Lupus is an autoimmune condition that causes systemic inflammation throughout the body. The disease can affect the heart, kidneys, brain, joints, and lungs. Patients may experience fatigue, headaches, anxiety, weight loss, joint pain, and depression. Some might also develop a facial rash across the cheeks and the bridge of the nose; this is sometimes referred to as a butterfly rash. Anemia, chest pain, mouth ulcers, and hair loss have been observed. To diagnose this condition, doctors will perform a complete blood count to check for low hemoglobin, a reduced white count, and a reduced platelet count. An erythrocyte sedimentation rate test that measures the hourly rate at which a patient's red blood cells settle in a test tube could also aid diagnosis. Kidney and liver function tests and a urinalysis might be ordered too.

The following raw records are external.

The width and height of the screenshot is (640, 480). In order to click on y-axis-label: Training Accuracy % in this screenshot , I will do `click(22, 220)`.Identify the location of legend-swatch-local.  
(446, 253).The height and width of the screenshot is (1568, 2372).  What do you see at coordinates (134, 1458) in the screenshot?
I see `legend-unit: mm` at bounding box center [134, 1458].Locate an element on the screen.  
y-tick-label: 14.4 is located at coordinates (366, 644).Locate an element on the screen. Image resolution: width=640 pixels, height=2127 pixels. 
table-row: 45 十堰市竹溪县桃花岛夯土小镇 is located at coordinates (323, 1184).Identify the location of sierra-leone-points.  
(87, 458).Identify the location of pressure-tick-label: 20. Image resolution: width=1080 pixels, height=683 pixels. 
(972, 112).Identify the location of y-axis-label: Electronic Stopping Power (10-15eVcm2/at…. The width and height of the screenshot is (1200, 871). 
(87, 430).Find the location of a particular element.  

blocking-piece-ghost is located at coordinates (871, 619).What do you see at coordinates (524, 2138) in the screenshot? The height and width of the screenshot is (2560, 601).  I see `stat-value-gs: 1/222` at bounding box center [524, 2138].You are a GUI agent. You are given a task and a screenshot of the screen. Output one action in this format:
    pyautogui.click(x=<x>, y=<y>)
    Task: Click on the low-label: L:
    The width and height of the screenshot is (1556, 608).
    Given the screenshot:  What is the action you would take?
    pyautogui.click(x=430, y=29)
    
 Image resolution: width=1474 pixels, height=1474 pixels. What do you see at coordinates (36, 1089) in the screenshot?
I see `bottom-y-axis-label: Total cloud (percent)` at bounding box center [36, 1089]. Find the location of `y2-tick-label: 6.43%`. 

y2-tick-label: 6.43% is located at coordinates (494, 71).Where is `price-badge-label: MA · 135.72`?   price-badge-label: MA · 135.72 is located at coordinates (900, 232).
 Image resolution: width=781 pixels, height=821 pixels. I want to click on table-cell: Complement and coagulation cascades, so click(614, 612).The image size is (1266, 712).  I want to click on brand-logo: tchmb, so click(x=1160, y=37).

If lupus is confirmed, patients may be treated with immunosuppressants, anti-malarial drugs, or corticosteroids. Intravenous infusions of belimumab help to reduce symptoms for some patients. Potential side effects from the infusion include nausea, vomiting, arm or leg pain, and insomnia. Another medication, rituximab, is also given by intravenous infusion, and this medicine can help patients who have not been successful with other treatments.